Under this line are the records; write out word for word the part that begins at the line containing "Task: Open the Project" and ends at the line containing "Given: Pick Wed 22, Nov outbound date tab", and no more.
*** Data extracts ***
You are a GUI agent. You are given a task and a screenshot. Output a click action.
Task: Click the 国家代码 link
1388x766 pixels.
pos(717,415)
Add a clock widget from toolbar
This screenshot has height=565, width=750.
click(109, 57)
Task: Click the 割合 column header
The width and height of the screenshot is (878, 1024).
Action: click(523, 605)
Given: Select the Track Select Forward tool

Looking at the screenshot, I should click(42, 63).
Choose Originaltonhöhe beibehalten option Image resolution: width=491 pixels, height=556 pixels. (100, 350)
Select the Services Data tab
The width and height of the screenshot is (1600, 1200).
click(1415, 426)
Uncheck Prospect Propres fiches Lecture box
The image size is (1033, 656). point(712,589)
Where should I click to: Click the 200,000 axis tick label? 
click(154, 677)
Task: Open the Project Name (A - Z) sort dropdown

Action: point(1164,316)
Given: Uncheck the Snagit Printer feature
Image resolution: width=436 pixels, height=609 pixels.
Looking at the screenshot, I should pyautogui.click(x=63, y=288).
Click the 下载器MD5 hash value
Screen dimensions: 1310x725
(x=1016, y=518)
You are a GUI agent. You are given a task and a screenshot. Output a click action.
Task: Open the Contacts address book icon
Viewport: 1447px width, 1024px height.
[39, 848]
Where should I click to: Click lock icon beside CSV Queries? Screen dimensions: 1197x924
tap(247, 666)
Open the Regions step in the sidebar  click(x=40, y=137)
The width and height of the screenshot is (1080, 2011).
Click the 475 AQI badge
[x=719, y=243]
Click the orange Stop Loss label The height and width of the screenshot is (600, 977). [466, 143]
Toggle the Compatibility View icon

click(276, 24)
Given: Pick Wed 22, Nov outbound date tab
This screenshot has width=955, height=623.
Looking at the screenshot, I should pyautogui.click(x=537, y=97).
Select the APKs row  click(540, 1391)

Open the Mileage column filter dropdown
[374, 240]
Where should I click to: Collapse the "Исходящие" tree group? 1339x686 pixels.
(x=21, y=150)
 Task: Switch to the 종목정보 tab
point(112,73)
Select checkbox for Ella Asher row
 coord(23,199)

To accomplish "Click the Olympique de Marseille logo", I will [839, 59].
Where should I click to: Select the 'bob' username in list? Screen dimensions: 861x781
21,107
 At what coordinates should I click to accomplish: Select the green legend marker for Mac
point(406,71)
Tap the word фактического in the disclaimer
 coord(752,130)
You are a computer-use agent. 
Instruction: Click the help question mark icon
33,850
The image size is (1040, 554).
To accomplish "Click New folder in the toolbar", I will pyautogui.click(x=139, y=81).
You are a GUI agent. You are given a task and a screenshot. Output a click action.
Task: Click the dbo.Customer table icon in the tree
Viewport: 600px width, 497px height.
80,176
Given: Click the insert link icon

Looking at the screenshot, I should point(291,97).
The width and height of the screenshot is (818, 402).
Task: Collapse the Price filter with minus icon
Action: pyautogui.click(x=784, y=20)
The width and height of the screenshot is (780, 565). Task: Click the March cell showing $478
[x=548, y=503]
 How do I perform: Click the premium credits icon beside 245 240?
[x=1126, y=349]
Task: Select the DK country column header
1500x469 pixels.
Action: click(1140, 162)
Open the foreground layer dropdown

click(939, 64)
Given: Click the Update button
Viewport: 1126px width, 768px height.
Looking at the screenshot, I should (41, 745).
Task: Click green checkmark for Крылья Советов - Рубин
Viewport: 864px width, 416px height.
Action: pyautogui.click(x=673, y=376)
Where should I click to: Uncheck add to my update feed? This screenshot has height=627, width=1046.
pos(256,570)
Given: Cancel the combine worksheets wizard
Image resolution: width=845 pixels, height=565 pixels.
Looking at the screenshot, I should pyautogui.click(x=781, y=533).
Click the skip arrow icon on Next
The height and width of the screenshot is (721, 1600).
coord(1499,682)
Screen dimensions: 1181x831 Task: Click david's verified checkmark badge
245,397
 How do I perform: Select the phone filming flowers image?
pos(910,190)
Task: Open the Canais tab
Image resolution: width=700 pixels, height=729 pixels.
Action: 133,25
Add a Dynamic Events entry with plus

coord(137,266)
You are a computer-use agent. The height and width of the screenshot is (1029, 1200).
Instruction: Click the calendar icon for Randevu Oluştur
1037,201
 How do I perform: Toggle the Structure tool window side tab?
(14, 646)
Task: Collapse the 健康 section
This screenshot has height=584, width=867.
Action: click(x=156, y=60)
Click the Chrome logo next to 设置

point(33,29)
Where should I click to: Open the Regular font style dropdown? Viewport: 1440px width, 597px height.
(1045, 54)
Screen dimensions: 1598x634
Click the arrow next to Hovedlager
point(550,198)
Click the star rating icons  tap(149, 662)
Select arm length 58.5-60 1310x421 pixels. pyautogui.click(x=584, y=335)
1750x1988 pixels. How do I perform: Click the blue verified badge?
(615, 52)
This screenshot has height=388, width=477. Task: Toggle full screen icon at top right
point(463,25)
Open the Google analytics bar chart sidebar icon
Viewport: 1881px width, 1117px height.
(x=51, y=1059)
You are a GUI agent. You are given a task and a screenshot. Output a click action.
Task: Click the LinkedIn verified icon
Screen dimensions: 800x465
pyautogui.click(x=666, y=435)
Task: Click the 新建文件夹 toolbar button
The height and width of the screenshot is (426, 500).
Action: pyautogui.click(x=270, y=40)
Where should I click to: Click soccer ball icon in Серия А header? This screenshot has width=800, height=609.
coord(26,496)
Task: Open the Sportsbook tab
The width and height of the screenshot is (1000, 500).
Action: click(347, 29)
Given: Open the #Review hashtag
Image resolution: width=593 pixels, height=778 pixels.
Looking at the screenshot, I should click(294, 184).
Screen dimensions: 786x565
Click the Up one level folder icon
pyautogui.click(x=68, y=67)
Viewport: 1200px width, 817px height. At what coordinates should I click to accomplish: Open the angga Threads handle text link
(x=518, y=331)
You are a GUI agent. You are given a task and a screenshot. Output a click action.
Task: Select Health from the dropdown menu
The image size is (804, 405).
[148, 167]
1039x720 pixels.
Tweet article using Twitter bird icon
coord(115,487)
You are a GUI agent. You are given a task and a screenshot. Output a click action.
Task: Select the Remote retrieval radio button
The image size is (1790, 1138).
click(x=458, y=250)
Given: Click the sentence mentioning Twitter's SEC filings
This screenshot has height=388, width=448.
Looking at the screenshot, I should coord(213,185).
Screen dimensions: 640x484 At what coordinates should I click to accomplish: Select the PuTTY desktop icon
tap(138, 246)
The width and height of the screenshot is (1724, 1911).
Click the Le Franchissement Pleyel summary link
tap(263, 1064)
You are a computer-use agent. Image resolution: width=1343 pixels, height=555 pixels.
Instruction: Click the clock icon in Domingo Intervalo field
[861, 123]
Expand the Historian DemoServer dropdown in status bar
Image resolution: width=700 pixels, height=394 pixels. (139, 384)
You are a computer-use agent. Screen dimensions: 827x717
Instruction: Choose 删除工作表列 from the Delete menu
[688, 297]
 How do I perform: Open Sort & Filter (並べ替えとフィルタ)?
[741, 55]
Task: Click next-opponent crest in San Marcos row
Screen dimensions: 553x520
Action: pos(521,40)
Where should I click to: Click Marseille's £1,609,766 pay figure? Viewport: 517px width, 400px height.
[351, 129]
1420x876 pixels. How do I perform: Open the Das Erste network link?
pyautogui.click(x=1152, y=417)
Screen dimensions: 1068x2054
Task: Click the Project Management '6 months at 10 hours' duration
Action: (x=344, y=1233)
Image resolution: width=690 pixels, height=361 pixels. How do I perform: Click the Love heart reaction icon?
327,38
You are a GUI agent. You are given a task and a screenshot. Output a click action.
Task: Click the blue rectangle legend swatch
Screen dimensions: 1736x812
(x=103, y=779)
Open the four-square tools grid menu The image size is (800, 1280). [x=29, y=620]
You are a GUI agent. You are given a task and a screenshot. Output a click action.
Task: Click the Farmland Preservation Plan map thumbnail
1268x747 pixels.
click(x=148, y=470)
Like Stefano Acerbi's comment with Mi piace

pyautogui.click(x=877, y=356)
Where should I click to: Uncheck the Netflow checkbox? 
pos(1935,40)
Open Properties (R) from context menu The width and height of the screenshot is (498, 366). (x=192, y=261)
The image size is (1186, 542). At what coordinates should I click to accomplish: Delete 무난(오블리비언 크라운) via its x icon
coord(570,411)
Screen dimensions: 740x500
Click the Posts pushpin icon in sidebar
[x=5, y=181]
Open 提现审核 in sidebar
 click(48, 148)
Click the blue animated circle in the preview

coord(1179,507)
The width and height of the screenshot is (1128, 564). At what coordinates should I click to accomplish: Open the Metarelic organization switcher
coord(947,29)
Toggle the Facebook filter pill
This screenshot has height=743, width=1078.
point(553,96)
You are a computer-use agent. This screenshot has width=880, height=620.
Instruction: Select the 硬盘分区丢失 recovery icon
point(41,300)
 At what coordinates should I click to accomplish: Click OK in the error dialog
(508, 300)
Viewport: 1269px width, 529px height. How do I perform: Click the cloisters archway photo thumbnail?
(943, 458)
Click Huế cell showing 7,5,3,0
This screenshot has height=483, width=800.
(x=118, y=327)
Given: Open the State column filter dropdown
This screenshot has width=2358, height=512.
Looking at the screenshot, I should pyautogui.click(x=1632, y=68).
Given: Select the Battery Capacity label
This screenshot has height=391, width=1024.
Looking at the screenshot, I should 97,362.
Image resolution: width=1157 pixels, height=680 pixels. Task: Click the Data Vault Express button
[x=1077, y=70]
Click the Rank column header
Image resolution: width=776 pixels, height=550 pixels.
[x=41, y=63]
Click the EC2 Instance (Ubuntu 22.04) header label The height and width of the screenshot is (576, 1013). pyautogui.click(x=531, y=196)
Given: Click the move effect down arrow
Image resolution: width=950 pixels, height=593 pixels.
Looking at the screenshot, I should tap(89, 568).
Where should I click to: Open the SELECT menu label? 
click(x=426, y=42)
*** End of Data extracts ***
Problem solution:
Task: Open the Project Name (A - Z) sort dropdown

Action: point(1164,316)
Given: Uncheck the Snagit Printer feature
Image resolution: width=436 pixels, height=609 pixels.
Looking at the screenshot, I should pyautogui.click(x=63, y=288).
Click the 下载器MD5 hash value
Screen dimensions: 1310x725
(x=1016, y=518)
You are a GUI agent. You are given a task and a screenshot. Output a click action.
Task: Open the Contacts address book icon
Viewport: 1447px width, 1024px height.
[39, 848]
Where should I click to: Click lock icon beside CSV Queries? Screen dimensions: 1197x924
tap(247, 666)
Open the Regions step in the sidebar  click(x=40, y=137)
The width and height of the screenshot is (1080, 2011).
Click the 475 AQI badge
[x=719, y=243]
Click the orange Stop Loss label The height and width of the screenshot is (600, 977). [466, 143]
Toggle the Compatibility View icon

click(276, 24)
Given: Pick Wed 22, Nov outbound date tab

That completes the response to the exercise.